You must play Sega Saturn, as we say here at Shiro, and that means by any method available.
But one method we haven’t covered so far has been emulation on the PlayStation 4. It’s not quite as easy as dragging a CUE file onto Mednafen’s executable on your PC, let alone just firing up actual Saturn hardware. So it’s fascinating to see the lengths people will go to run Saturn games on a modern console.
Let’s take a look.
First, a little background: Retail games for the PS4 are PKG, or package, files. When you start one up, it checks for whether the user has an official license to run it.
People in the hacking scene found a way to convert official games into FPKGs, or fake package files, that trick the PS4 into thinking that the user running them has a license to do so.
It’s easy to imagine doing that for, uh, let’s say backups of your PS4 games, but how would a Saturn game run on the hardware? Wouldn’t you need an emulator ported to PS4?
Enter City Connection.
The publisher’s Saturn Tribute releases of Cotton 2, Cotton Boomerang and Guardian Heroes in September 2021 were made possible by porting a previously PC-exclusive Saturn emulator, SSF, to the PS4 and Nintendo Switch. Each game comes with its own instance of the emulator as well as a Unity wrapper to enable extra options like save states and button remapping.
Upon their release, a Polish hacker named Jabu took an interest in what he could do with them. He’d already made utilities that injected PS1 and PS2 games into emulators and converted them into FPKGs to run on PS4, so he looked into whether he could do the same with City Connection’s Saturn offerings.
Sure enough, in December 2021, he made public a utility simply called Saturn-fpkg that takes an original Saturn game, injects it into the emulator of one of the Saturn Tribute games, then converts it into an FPKG that runs on its own on a jailbroken PS4. It can even be given a unique icon and splash screen.
He made a video at the time showing how to use his utility:
Shiro reported on hackers doing something similar with the Switch version of the Saturn Tribute games.
One weakness of Saturn-fpkg is that each Saturn game must be converted one at a time. It could be a bit monotonous to run a library of hundreds of games through the program.
But the process was made easier in late April this year, when a French-speaking hacker named Markus created a batch script named Saturn2PS4 that converts Saturn games en masse into PKG files.
He updated it a couple weeks later to version 1.1 to add support for more file formats, to add Spanish and Italian translations to the menu, to provide an option to disable widescreen and to fix a bug.
Like Jabu before him, Markus made a video — albeit while speaking French — showing how to use his utility:
I would be remiss not to mention one other method of emulating Saturn games on a PS4: RetroArch. The framework that runs a variety of retro console emulators on the Libretro platform was unofficially ported by homebrewers Frangarcj and Big Boss in January 2019 and made public a year later. It provides a way to run Mednafen — called Beetle in RetroArch — and Yabause, both popular Saturn emulators, on PS4.

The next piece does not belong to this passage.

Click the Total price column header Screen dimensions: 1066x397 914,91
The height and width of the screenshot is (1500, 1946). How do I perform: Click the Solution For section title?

It was made possible by using a set of homebrew PS4 libraries called liborbis, enabling usage of OpenGLES 2, a graphical user interface.
On PC, RetroArch downloads its emulator “cores” from the Internet, but that’s not possible for its unofficial PS4 port. So a separate core installer that’s been preloaded with all the cores must be run on the console before running the main RetroArch FPKG.

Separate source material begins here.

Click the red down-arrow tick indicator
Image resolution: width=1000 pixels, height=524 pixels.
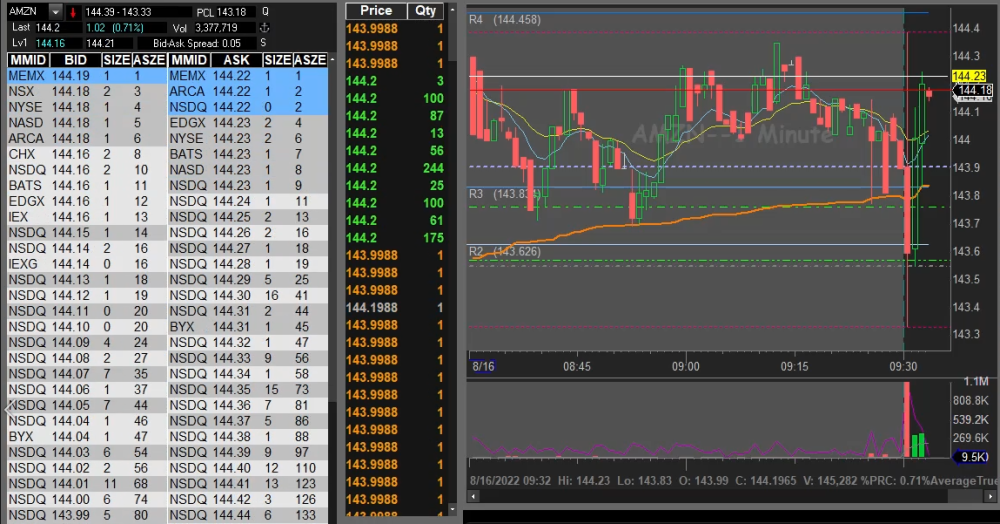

Sadly, RetroArch only runs on a PS4 using firmware version 5.05, making the versions that use City Connection’s port of SSF more appealing for those on firmwares newer than that. In addition, having to start up RetroArch first before playing a game adds an extra step that’s eliminated with the FPKG converters above.
Saturn-fpkg, Saturn2PS4 and even RetroArch make it look pretty easy to get Saturn games running on a PS4, but not so fast. These won’t work on a stock console — it must be modified first so that it can run custom firmware called GoldHEN. Developed by a hacker named Sistr0134, GoldHEN allows users to run unsigned code — code not permitted to run by official means, essentially — on a PS4. It also allows for transferring games via the console’s USB port onto its hard drive.
And to run GoldHEN, a PS4 must first be jailbroken, a process of exploiting a locked-down device’s flaws to install software that the manufacturer didn’t intend for users to run. Describing how to jailbreak a PS4 is … beyond the scope of this story, but as with anything, some well-phrased terms in a search engine can be helpful for anyone researching such things.
And you won’t even be able to do anything described above if you’re running the PS4’s latest official firmware, version 10.5. While it’s possible — perhaps even likely, knowing the tenacity of hackers — that a way to jailbreak that version eventually will be developed, for now, only those running earlier firmwares like version 9.0 or earlier can jailbreak their consoles. And there’s no known way to roll back a PS4 to an earlier version of the firmware … yet.
So running Saturn games on PS4 is only possible for those with the foresight to eschew Sony’s official firmware updates or for purchasers of new-old stock of untouched consoles that shipped with older firmwares loaded onto them. Still, it’s clearly an active scene that will continue to evolve and make it easier for players to do as Segata Sanshiro says: play Sega Saturn.